■ **Prompt**
No line before the one holding "Image resolution: width=1094" is to be copied; that line and all after it, through the end of the listing, are returned exactly, minus pictures.

----- Record set -----

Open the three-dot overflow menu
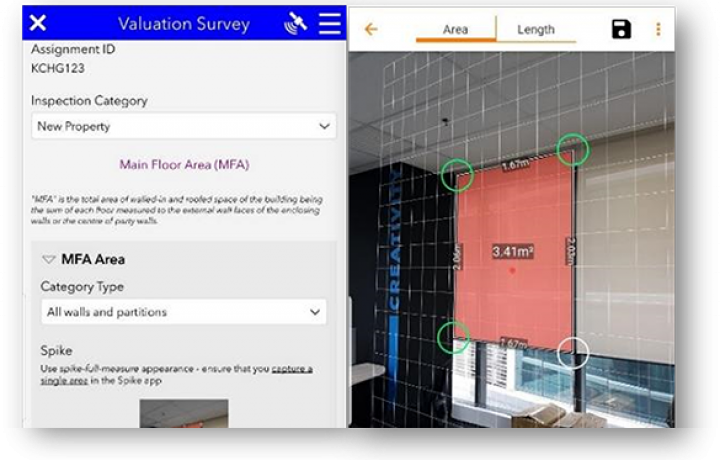This screenshot has width=720, height=460. pos(658,29)
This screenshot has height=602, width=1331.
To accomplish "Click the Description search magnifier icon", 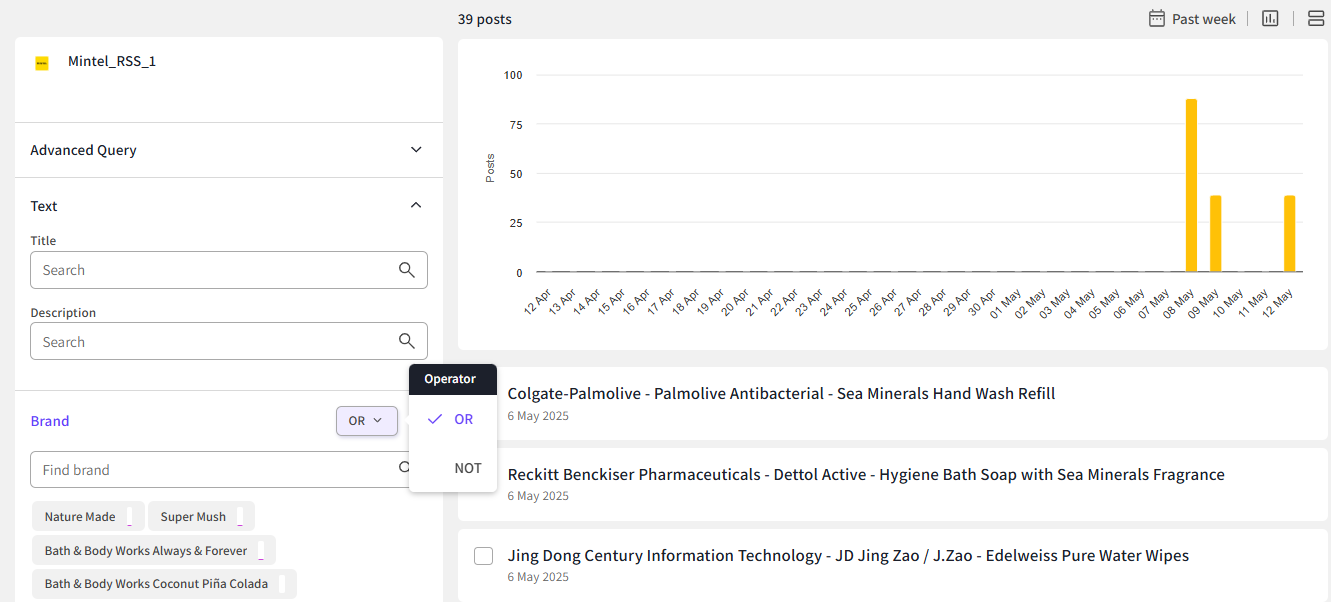I will (x=407, y=342).
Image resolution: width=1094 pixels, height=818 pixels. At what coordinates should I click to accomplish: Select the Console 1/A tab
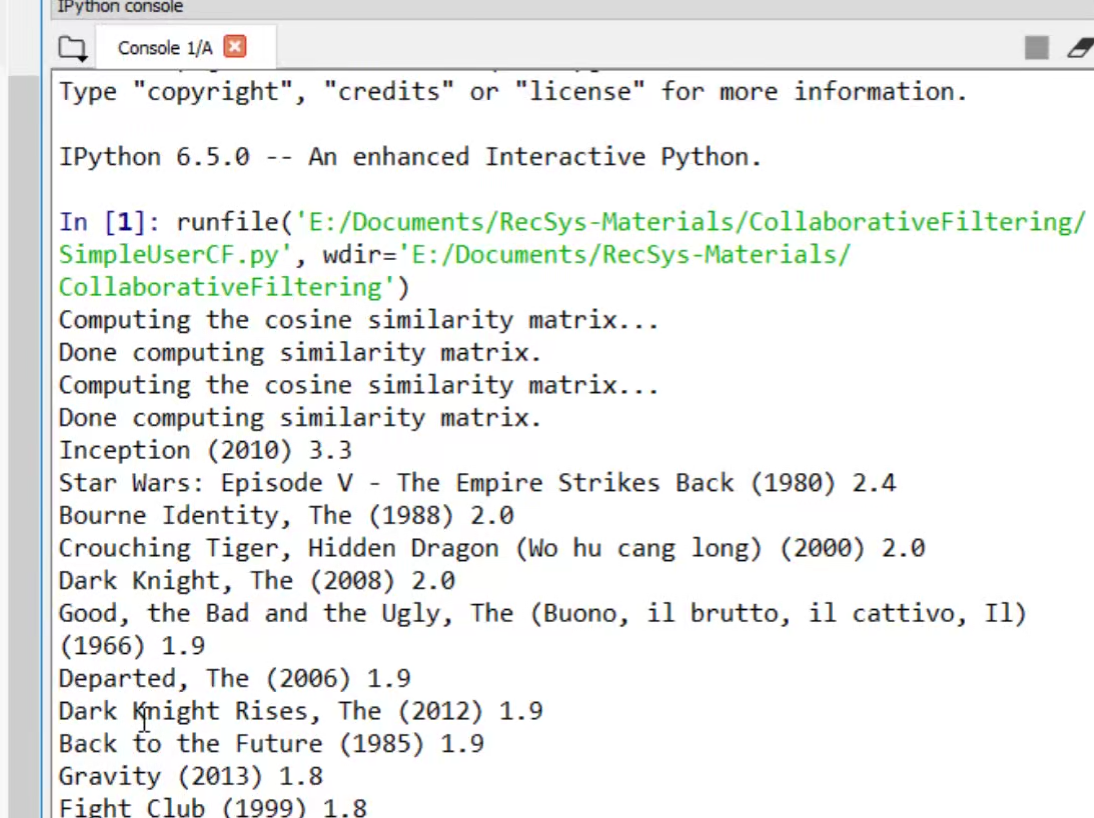pyautogui.click(x=164, y=48)
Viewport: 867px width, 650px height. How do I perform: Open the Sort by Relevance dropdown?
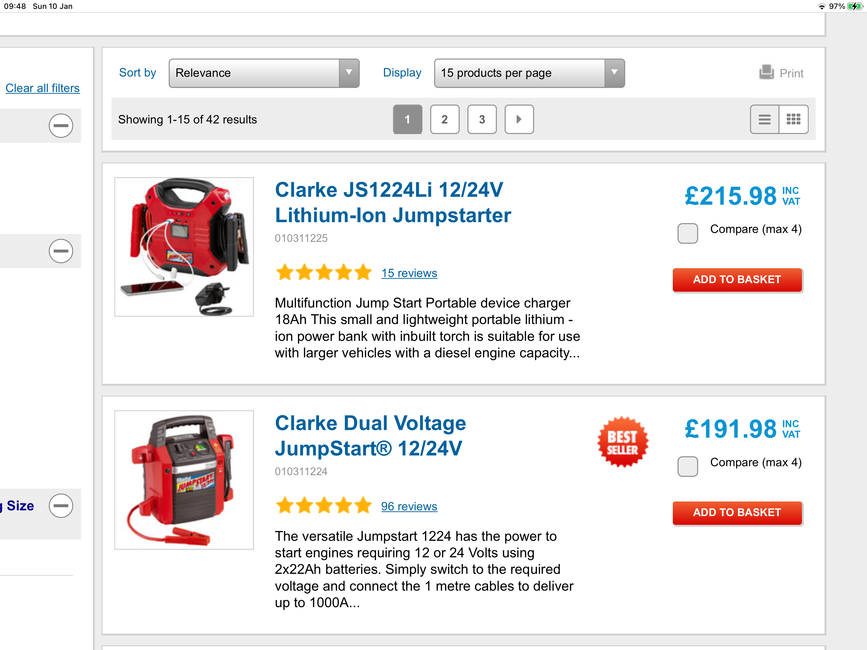click(264, 73)
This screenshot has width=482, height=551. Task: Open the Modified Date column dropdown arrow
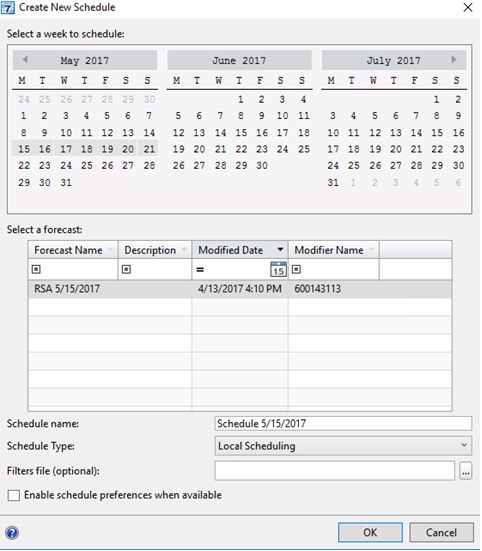point(280,250)
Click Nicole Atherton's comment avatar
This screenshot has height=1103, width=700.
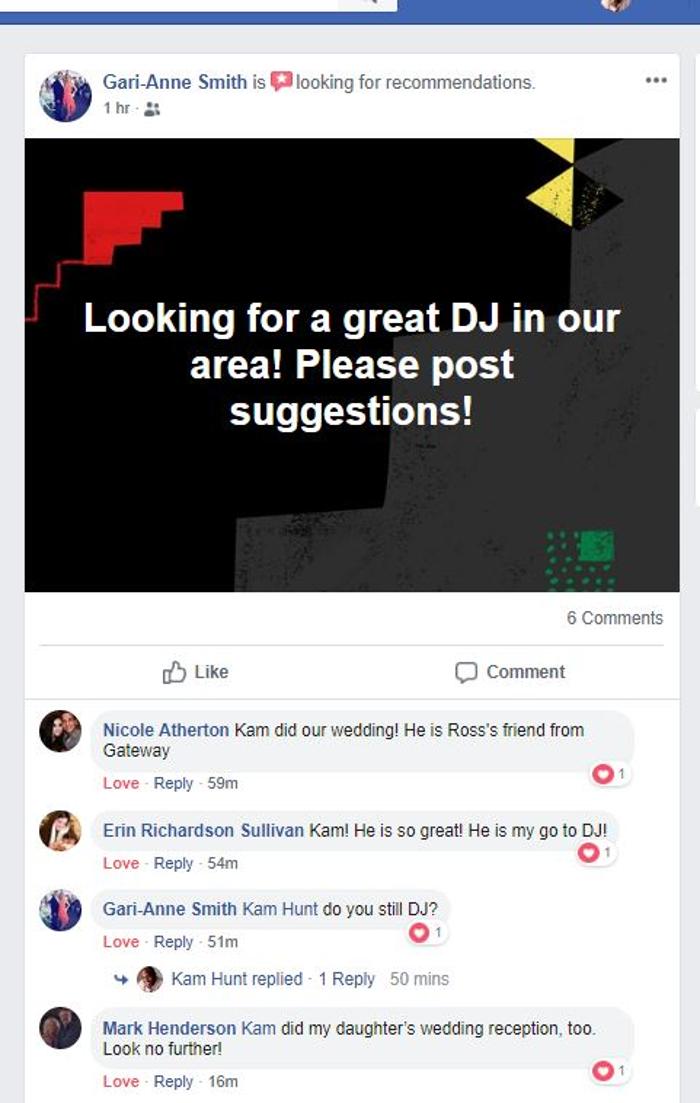[61, 731]
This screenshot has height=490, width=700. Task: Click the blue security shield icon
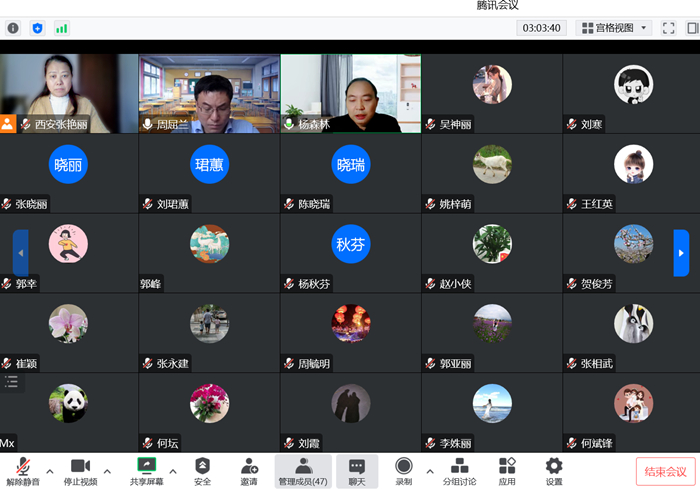38,28
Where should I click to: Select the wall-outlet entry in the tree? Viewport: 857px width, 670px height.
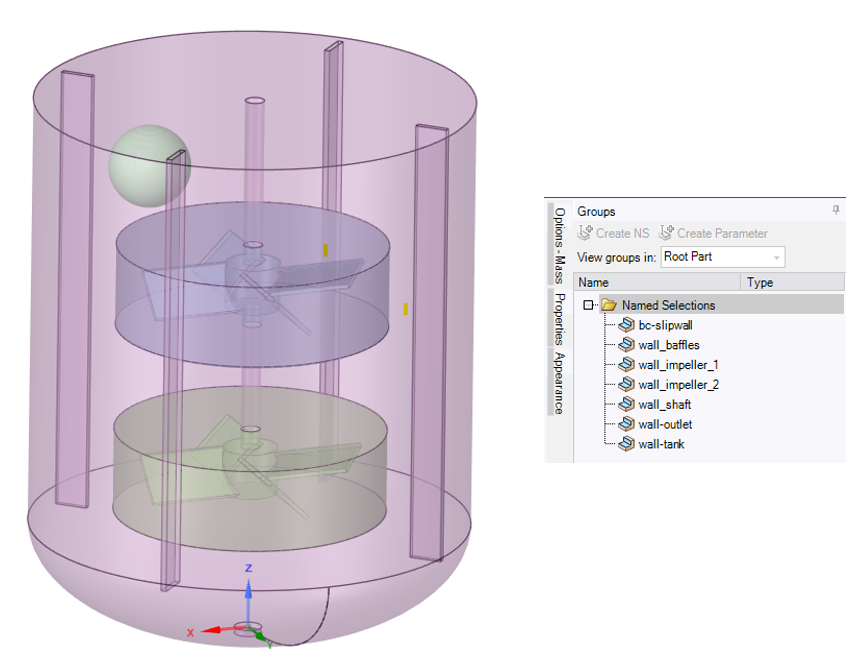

-----

■ **Expected answer**
Image resolution: width=1094 pixels, height=818 pixels. At what coordinates should I click to accomplish: Select the Console 1/A tab
pyautogui.click(x=164, y=48)
Viewport: 867px width, 650px height. How do I perform: Open the Sort by Relevance dropdown?
click(264, 73)
This screenshot has width=482, height=551. Task: Open the Modified Date column dropdown arrow
point(280,250)
Click Nicole Atherton's comment avatar
This screenshot has height=1103, width=700.
[61, 731]
This screenshot has height=490, width=700. Task: Click the blue security shield icon
38,28
Where should I click to: Select the wall-outlet entry in the tree? Viewport: 857px width, 670px height.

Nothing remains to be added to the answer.